Rispetto a queste oltre a mancare cure e assistenza, mancando il “codice” il Ssn non può farsi carico degli esami di nuova generazione più precisi, ma molto cari, quali i test genomici. Nonostante l’impegno del governo che ha recepito una mozione specifica, mancano ancora i decreti attuativi del Testo Unico sulle malattie rare approvato nella scorsa legislatura.

Nel 2021 la spesa pro-capite in sanità in Italia è stata pari a 2.856 euro, molto meno di Germania (5.944 euro), Francia (4.355 euro), e alla media Ocse (3.771 euro). Questi dati non rispecchiamo la fotografia demografica che alla denatalità contrappone l’invecchiamento della popolazione. Già nel 2030 gli over 65 saranno il 33 per cento della popolazione, di cui tre milioni e mezzo non autosufficienti rispetto ai due milioni attuali. Con l’aumento dell’aspettativa di vita ed il rapporto sempre più sfavorevole tra popolazione attiva e non attiva, si registra un aumento preponderante di malattie cronico-degenerative. Il 40 per cento della popolazione, inoltre, è affetta da malattie con andamento ingravescente e progressivo aumento delle problematiche legate alla cronicità.
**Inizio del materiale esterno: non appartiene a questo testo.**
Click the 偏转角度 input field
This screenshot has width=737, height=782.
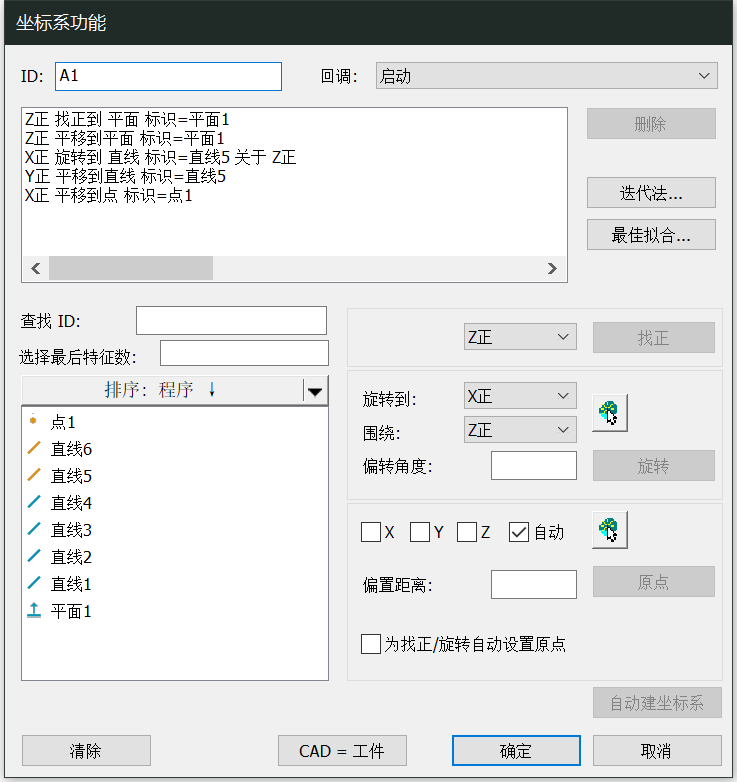pyautogui.click(x=533, y=466)
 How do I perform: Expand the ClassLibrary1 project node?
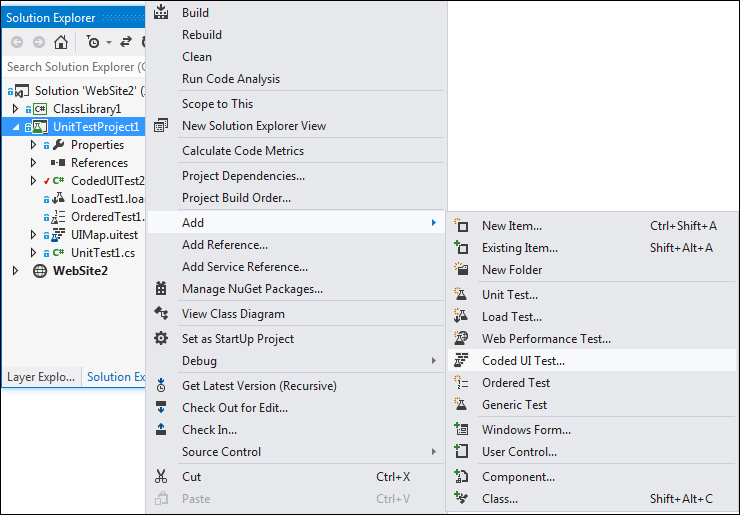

A ciò si aggiunge anche una progressiva riduzione dei posti letto in ambito ospedaliero, con valori italiani per mille abitanti, al 2018, tra i più bassi in Europa (3.1 a fronte di una media europea intorno a 5) e largamente insufficienti per rispondere alle esigenze di ricovero. L’Italia presenta una disponibilità di operatori sanitari per diecimila abitanti pari a 97.4. Non a caso il ministro Fitto ha annunciato che si dovrà rinunciare alla realizzazione degli ospedali di comunità previsti nel Pnrr, non essendoci risorse economiche e professionali utili ad attivarli dopo la costruzione: rimarrebbero cattedrali nel deserto. Dal diciottesimo Rapporto Sanità del Centro per la Ricerca Economica Applicata in Sanità dell’Università di Roma Tor Vergata emerge che al finanziamento della sanità pubblica italiana mancano almeno cinquanta miliardi per avere un’incidenza media sul Pil simile agli altri Paesi europei.

Una delle conseguenze è che cresce la spesa sanitaria privata: quella media arriva a oltre 1.700 euro a famiglia. Se davvero vogliamo un sistema sanitario nazionale, per tutti, bisogna investire di più, rimediando agli errori commessi.